═════ PAGE TEXT
# Bouncing out of saddle in canter.



## Equus_girl

I had a really hard time with the canter and kept bouncing around too. I was learning in a western saddle and was desperately clinging to the horn while holding the reins with my other hand. Thankfully my mare is really calm. I started riding bareback and got the trot down real well. Then I put a leather strap around my mare's neck, held the reins in one hand and the strap in the other. I had her go up a slight incline (made me lean back already) and asked her to canter. She did and it was fine!! I kept practicing and it kept getting easier and easier. I felt I could grip her better bareback and feel the lead changes better. I fell off a couple time as I was learning, but was fine. I still find it easier bareback than in the saddle - my legs can hang free and I can really move with her. However, if you do do this bareback, make sure you know the sitting trot well bareback as the trot to canter and canter to trot transitions can be tricky. Really hold that strap!! Good luck!


----------



## bsms

I spent two years trying without success to sit the trot, then learned in one ride. No, that isn't a canter, but on my horse the wave is about the same height, just choppier at the trot...if that makes sense.

Anyways, I lengthened my stirrups long enough that I had to home them - put them between the ball of the foot and the heel - to keep from losing them. I put my feet slightly forward, and then trotted. And suddenly it worked. I was so deep in the saddle that the trot motion didn't toss me as high, and with long loose legs, my legs absorbed some of the bounce.

I did that for about 2 months, and then shortened my stirrups a hole so I can keep my heels down a bit - but now the motion feels natural. If in doubt, I roll a little to my pockets and check that my back is straight - NOT leaning forward.

If need be, go ahead and grab the horn with one hand and concentrate on loose legs, relaxed back. Use the horn to shove your butt deeper into the saddle.

Hope that helps, but I'm a real beginner myself...so good luck!


----------



## GarlicBread

I used to sit the canter horribly, but my instructor told me to pretend to "polish" the saddle with my seat and it worked. xD just move your pelvis along with the movement (polishing the saddle), sit up straight, and make sure you arent clinging with your legs. I still have a problem with that :'). Hope this helps!
_Posted via Mobile Device_


----------



## JamieLeighx

Thanks everyone  I found that canter is alot easier without stirrups. Im not brave enough to do it without stirrups intinsionly LOL i will definately work on that later!
_Posted via Mobile Device_


----------



## marybonus

I have the same problem... And my mare breask into a really fast canter because I bounce, probably really bothering her. We then get caught in a vicious circle which is hard to break. The faster she goes, the more I bounce. I have to work on controlling her speed, plus trying to sit. I find it easier to canter without stirrups. Cantering in circles has helped, since she cannot go that fast. We have really improved now, though and I can sit for longer and longer periods, however, I am far from getting it right... I think it's practice, practice, practice...


----------



## trailhorserider

Your probably bracing in the stirrups and that is shooting your back-end out of the saddle. I used to brace a lot, and sometimes still do, but if I catch myself doing it and don't brace, then I ride the canter a lot better.
══════════
═════ DATA PROVIDED
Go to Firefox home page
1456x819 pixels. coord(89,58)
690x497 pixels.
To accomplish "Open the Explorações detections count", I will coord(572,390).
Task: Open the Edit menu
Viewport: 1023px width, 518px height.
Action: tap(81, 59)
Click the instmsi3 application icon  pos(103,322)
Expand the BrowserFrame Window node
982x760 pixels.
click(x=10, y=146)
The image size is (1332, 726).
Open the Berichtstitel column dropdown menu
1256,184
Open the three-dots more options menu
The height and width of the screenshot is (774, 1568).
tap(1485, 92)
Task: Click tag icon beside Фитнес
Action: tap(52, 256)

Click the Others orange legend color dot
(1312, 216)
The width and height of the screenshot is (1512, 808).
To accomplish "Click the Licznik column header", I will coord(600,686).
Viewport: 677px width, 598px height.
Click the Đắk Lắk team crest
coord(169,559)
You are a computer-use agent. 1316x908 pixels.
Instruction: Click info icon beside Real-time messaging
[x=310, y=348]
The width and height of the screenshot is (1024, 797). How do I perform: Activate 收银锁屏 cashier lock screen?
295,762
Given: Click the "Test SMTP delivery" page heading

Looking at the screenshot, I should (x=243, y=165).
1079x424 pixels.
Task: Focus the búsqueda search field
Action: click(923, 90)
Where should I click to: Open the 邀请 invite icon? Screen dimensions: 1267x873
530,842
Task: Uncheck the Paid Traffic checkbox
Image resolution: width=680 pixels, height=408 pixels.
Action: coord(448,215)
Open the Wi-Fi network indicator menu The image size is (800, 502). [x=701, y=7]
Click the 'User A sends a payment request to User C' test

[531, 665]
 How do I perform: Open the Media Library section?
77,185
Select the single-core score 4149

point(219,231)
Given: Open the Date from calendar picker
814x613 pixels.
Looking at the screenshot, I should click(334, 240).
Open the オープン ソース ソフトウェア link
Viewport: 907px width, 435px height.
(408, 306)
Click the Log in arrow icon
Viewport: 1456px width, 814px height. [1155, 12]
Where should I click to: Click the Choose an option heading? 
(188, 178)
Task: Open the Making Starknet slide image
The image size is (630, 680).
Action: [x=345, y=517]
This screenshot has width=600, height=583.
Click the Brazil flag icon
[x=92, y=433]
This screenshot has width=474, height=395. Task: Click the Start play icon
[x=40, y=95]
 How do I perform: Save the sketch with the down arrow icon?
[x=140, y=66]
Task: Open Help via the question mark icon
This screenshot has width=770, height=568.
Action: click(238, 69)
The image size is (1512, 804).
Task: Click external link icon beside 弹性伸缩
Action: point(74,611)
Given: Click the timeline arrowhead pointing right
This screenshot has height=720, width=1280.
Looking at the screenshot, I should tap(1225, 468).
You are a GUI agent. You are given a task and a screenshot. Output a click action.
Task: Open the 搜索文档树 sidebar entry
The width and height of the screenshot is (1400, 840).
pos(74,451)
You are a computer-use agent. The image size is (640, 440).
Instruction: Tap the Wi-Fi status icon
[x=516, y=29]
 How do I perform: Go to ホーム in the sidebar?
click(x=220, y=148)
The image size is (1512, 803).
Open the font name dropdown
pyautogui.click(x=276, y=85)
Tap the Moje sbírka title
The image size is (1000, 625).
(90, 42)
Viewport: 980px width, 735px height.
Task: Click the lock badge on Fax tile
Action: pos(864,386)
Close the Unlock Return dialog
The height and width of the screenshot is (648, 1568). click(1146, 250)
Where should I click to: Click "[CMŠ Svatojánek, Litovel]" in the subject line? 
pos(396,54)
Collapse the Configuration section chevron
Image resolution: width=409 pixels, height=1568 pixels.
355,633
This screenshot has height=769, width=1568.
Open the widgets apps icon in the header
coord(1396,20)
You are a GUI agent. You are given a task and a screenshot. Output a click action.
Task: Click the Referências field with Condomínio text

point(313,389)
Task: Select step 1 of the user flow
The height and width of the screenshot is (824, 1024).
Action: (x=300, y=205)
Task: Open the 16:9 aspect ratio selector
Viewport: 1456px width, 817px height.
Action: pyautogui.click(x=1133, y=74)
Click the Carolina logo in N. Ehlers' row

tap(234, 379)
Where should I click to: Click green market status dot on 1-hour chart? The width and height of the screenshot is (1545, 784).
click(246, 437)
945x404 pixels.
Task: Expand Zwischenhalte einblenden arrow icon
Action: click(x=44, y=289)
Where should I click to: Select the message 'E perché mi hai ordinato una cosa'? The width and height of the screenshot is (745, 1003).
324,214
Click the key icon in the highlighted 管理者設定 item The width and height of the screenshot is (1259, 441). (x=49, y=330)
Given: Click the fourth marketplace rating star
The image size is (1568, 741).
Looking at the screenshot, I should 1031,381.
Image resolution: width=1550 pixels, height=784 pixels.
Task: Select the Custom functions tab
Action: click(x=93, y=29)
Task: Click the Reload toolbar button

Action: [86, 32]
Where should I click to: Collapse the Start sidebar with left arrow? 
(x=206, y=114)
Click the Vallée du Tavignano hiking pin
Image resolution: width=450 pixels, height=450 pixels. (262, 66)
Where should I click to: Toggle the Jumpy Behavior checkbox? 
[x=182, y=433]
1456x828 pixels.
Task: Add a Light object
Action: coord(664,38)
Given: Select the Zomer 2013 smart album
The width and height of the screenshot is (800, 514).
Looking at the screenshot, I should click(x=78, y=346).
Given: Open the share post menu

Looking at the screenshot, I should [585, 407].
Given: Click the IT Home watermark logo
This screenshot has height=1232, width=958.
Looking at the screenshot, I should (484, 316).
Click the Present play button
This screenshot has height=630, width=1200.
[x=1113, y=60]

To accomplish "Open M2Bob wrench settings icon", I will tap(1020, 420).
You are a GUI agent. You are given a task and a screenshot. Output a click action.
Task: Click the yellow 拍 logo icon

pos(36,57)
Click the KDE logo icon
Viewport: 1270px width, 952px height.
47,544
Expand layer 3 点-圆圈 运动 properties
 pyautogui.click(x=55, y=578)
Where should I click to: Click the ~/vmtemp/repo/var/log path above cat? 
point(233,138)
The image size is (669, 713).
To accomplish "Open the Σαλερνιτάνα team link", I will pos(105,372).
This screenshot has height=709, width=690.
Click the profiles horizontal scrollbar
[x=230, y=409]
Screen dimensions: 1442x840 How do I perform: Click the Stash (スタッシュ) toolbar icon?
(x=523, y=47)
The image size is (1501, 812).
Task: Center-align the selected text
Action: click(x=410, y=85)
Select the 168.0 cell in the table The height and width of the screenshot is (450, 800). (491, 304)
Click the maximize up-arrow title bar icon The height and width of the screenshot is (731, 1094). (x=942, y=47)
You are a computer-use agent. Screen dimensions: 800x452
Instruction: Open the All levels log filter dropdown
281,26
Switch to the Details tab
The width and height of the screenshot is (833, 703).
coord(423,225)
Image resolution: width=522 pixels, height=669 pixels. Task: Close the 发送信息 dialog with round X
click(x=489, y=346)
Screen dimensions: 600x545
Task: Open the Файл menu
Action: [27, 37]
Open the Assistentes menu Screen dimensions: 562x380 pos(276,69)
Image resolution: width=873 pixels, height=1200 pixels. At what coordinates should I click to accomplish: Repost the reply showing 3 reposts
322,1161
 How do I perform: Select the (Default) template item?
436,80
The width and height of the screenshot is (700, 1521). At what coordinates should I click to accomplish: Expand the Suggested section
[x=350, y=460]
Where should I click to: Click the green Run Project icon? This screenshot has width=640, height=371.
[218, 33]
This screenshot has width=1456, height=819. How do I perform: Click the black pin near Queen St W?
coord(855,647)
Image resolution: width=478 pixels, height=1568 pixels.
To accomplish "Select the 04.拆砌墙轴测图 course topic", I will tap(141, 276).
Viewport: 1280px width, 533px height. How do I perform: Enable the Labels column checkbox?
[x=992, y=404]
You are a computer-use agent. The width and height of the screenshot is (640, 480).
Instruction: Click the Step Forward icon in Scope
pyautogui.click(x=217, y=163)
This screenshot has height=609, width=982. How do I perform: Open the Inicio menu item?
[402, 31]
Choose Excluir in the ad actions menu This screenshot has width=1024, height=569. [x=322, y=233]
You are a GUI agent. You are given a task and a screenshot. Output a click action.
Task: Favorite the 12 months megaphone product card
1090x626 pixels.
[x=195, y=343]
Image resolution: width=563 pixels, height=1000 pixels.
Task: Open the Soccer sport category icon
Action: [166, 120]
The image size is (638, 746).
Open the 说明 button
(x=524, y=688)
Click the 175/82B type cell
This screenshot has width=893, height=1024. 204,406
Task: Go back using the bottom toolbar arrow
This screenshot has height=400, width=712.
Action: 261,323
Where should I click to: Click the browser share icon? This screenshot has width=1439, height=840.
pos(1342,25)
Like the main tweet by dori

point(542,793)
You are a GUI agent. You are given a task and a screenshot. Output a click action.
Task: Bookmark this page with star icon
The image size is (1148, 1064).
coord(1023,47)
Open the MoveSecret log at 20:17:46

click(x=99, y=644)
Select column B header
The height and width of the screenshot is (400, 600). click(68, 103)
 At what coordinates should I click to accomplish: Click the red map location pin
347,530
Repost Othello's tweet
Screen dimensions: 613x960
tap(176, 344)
══════════
◆ PROBLEMS AND TASKS
**a)** In the rows, starting with the line that contains "Tap the Moje sbírka title" and going on through the line that contains "Action: click(x=44, y=289)", replace "dialog" with "window". Reproduce only those lines, with nothing else changed.
**b)** Please continue the forum thread on bouncing out of the saddle in the canter from the point where it stops.

◆ THE REPLIES
**a)**
Tap the Moje sbírka title
The image size is (1000, 625).
(90, 42)
Viewport: 980px width, 735px height.
Task: Click the lock badge on Fax tile
Action: pos(864,386)
Close the Unlock Return window
The height and width of the screenshot is (648, 1568). click(1146, 250)
Where should I click to: Click "[CMŠ Svatojánek, Litovel]" in the subject line? 
pos(396,54)
Collapse the Configuration section chevron
Image resolution: width=409 pixels, height=1568 pixels.
355,633
This screenshot has height=769, width=1568.
Open the widgets apps icon in the header
coord(1396,20)
You are a GUI agent. You are given a task and a screenshot. Output a click action.
Task: Click the Referências field with Condomínio text

point(313,389)
Task: Select step 1 of the user flow
The height and width of the screenshot is (824, 1024).
Action: (x=300, y=205)
Task: Open the 16:9 aspect ratio selector
Viewport: 1456px width, 817px height.
Action: pyautogui.click(x=1133, y=74)
Click the Carolina logo in N. Ehlers' row

tap(234, 379)
Where should I click to: Click green market status dot on 1-hour chart? The width and height of the screenshot is (1545, 784).
click(246, 437)
945x404 pixels.
Task: Expand Zwischenhalte einblenden arrow icon
Action: click(x=44, y=289)

**b)**
----------



## lovesmyhawse

You should do some work without stirrups, let your legs hang freely with your toes pointed towards the ground. Work at a walk, then trot, and when you get that down pat, move up to a canter. That should help your seat improve. 
If you are bouncing it is probably because your legs are becoming stiff.... maybe because you are trying to keep them in the correct position. Instead of concentrating on your leg position just lightly rest the ball of your foot in the stirrups and let your leg relax completely. Let gravity do the work of lengthening your calf muscles and bringing your heel down.


----------



## lovesmyhawse

Specifically, it helps to do work on lengthening and shortening your horses stride at all three gaits, and do lots of transition work, all without stirrups. In no time your butt will be sticking to that saddle like glue! :O)


----------



## marybonus

Thank you for your advice! I will start practising the lenghtening and shortening! I'll keep you posted!


----------



## JamieLeighx

I have got the hang of trot without stirrups but don't want to try it in canter ,im afraid of falling off :S Im going to get a lunge lesson soon so hopefully that will help! The polish the seat thing really worked for my sister but I didnt get the chance to try it. I envy all those riders who are super-glued to the saddle 
_Posted via Mobile Device_


----------



## ArabianAllie

scoop! pretend your hips are a big tortilla chip and you are going in for salsa! bad example but really...


----------



## DrumRunner

I wear my stirrups long. I can't have them where they are "supposed" to be because it just feels weird and I don't like it. Whenever I have tried to ride with my stirrups where they need to be I bounce around everywhere..Soo. I just wear them longer than other people do and it just works for me.


----------



## Hoofprints in the Sand

Lol arabianallie!!!!
_Posted via Mobile Device_


----------



## VanillaBean

start by cantering in 2-point, do this for a lap around the arana, then SLOWLY lower yourself into the saddle. The 2-point shold be where you are slightly stitting in the saddle and can feel the motion.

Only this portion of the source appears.